— PROVIDED ENTRIES —
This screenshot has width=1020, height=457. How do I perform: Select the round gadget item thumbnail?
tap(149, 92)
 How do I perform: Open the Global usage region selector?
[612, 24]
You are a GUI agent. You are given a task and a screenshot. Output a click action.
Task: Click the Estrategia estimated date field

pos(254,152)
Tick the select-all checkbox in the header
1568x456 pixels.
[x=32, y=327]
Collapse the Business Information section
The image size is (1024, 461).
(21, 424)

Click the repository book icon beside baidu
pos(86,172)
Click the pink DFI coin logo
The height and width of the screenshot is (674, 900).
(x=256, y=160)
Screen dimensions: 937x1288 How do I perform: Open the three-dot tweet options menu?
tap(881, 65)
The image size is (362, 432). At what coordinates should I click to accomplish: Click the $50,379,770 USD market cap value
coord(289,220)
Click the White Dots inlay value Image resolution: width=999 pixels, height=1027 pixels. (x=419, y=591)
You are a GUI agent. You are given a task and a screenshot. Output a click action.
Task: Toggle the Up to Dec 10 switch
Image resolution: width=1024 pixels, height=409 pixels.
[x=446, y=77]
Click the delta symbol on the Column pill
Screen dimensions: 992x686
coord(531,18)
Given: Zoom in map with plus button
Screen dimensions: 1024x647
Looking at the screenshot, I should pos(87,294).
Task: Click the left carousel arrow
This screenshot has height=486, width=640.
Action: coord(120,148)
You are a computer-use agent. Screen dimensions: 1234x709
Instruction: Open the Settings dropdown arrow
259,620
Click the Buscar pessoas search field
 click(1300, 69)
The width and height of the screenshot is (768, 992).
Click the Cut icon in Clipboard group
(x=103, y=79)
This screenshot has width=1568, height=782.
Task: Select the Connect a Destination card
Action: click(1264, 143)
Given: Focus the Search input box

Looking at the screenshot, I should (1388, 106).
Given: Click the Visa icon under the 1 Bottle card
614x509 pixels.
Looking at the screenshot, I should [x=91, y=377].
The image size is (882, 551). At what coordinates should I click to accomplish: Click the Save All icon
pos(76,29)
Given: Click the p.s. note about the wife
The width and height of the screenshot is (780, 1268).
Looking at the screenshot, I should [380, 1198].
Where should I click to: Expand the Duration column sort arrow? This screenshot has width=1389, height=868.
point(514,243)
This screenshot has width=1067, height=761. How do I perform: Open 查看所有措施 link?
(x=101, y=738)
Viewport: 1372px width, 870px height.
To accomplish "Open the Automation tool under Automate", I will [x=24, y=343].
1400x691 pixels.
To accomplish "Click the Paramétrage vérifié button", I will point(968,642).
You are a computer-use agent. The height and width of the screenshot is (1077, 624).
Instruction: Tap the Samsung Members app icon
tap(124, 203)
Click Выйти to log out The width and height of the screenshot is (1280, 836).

— INSTRUCTION —
Reproduce all of the records with "carousel" replaced by "slider" and every other part left unchanged.

— ANSWER TO THE PROBLEM —
This screenshot has width=1020, height=457. How do I perform: Select the round gadget item thumbnail?
tap(149, 92)
 How do I perform: Open the Global usage region selector?
[612, 24]
You are a GUI agent. You are given a task and a screenshot. Output a click action.
Task: Click the Estrategia estimated date field

pos(254,152)
Tick the select-all checkbox in the header
1568x456 pixels.
[x=32, y=327]
Collapse the Business Information section
The image size is (1024, 461).
(21, 424)

Click the repository book icon beside baidu
pos(86,172)
Click the pink DFI coin logo
The height and width of the screenshot is (674, 900).
(x=256, y=160)
Screen dimensions: 937x1288 How do I perform: Open the three-dot tweet options menu?
tap(881, 65)
The image size is (362, 432). At what coordinates should I click to accomplish: Click the $50,379,770 USD market cap value
coord(289,220)
Click the White Dots inlay value Image resolution: width=999 pixels, height=1027 pixels. (x=419, y=591)
You are a GUI agent. You are given a task and a screenshot. Output a click action.
Task: Toggle the Up to Dec 10 switch
Image resolution: width=1024 pixels, height=409 pixels.
[x=446, y=77]
Click the delta symbol on the Column pill
Screen dimensions: 992x686
coord(531,18)
Given: Zoom in map with plus button
Screen dimensions: 1024x647
Looking at the screenshot, I should pos(87,294).
Task: Click the left slider arrow
This screenshot has height=486, width=640.
Action: coord(120,148)
You are a computer-use agent. Screen dimensions: 1234x709
Instruction: Open the Settings dropdown arrow
259,620
Click the Buscar pessoas search field
 click(1300, 69)
The width and height of the screenshot is (768, 992).
Click the Cut icon in Clipboard group
(x=103, y=79)
This screenshot has width=1568, height=782.
Task: Select the Connect a Destination card
Action: click(1264, 143)
Given: Focus the Search input box

Looking at the screenshot, I should (1388, 106).
Given: Click the Visa icon under the 1 Bottle card
614x509 pixels.
Looking at the screenshot, I should [x=91, y=377].
The image size is (882, 551). At what coordinates should I click to accomplish: Click the Save All icon
pos(76,29)
Given: Click the p.s. note about the wife
The width and height of the screenshot is (780, 1268).
Looking at the screenshot, I should [380, 1198].
Where should I click to: Expand the Duration column sort arrow? This screenshot has width=1389, height=868.
point(514,243)
This screenshot has width=1067, height=761. How do I perform: Open 查看所有措施 link?
(x=101, y=738)
Viewport: 1372px width, 870px height.
To accomplish "Open the Automation tool under Automate", I will [x=24, y=343].
1400x691 pixels.
To accomplish "Click the Paramétrage vérifié button", I will point(968,642).
You are a computer-use agent. The height and width of the screenshot is (1077, 624).
Instruction: Tap the Samsung Members app icon
tap(124, 203)
Click Выйти to log out The width and height of the screenshot is (1280, 836).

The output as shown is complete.